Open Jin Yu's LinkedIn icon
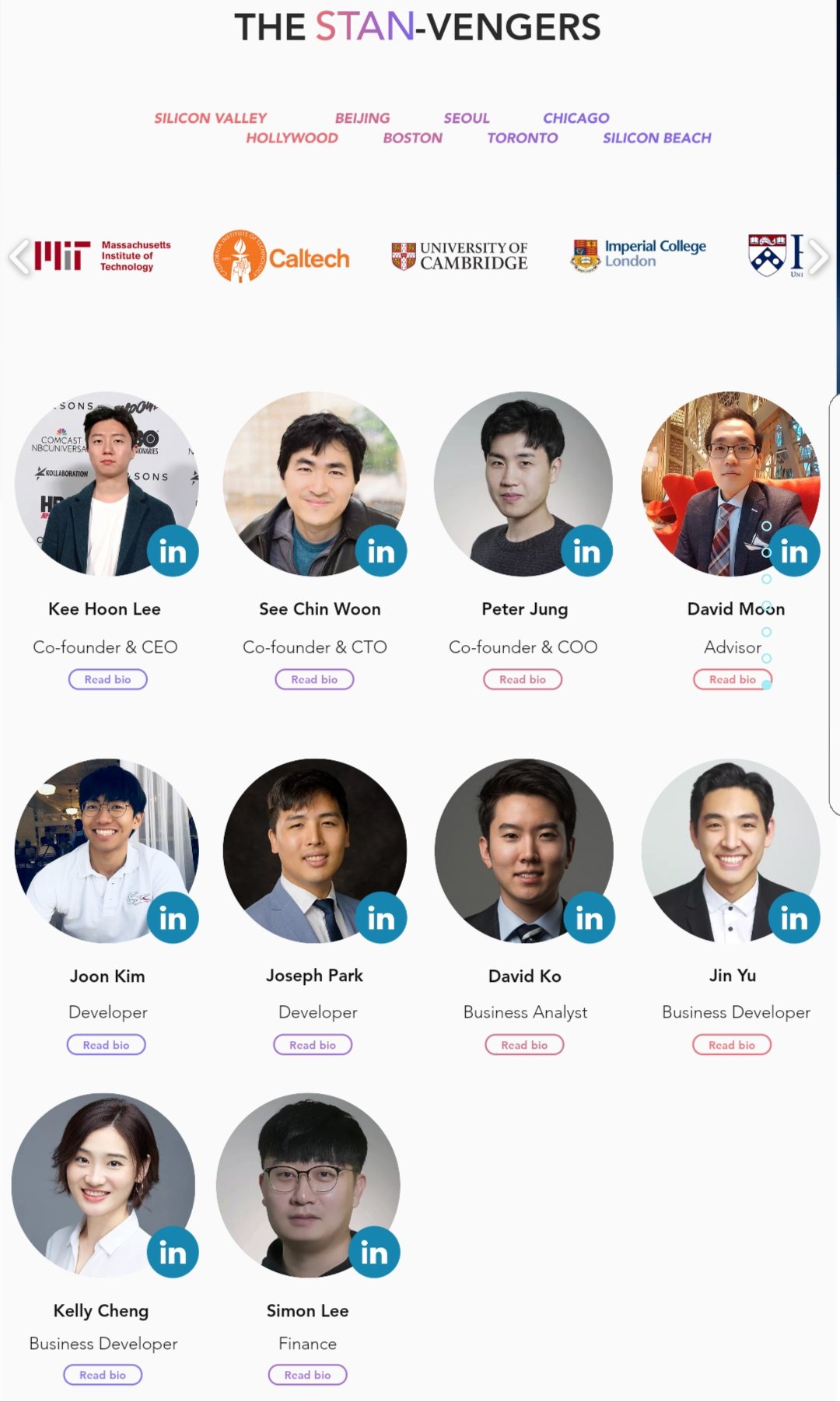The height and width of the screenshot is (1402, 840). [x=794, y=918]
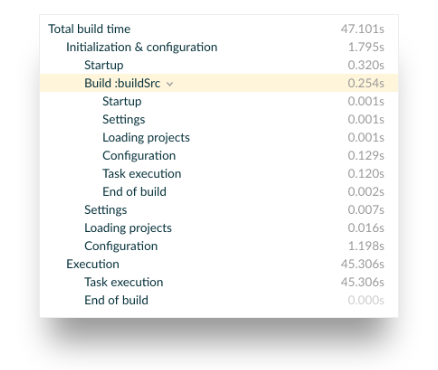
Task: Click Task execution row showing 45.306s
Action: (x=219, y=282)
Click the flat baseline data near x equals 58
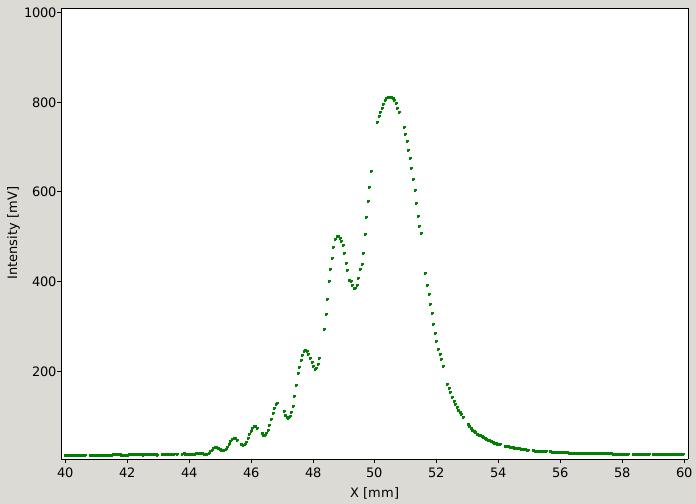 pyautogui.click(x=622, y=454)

### [Task item]
Reproduce every record above exactly, but leave out the pictures.

### [Written response]
Open Jin Yu's LinkedIn icon
The height and width of the screenshot is (1402, 840). [x=794, y=918]
Task: Click Task execution row showing 45.306s
Action: (x=219, y=282)
Click the flat baseline data near x equals 58
 pyautogui.click(x=622, y=454)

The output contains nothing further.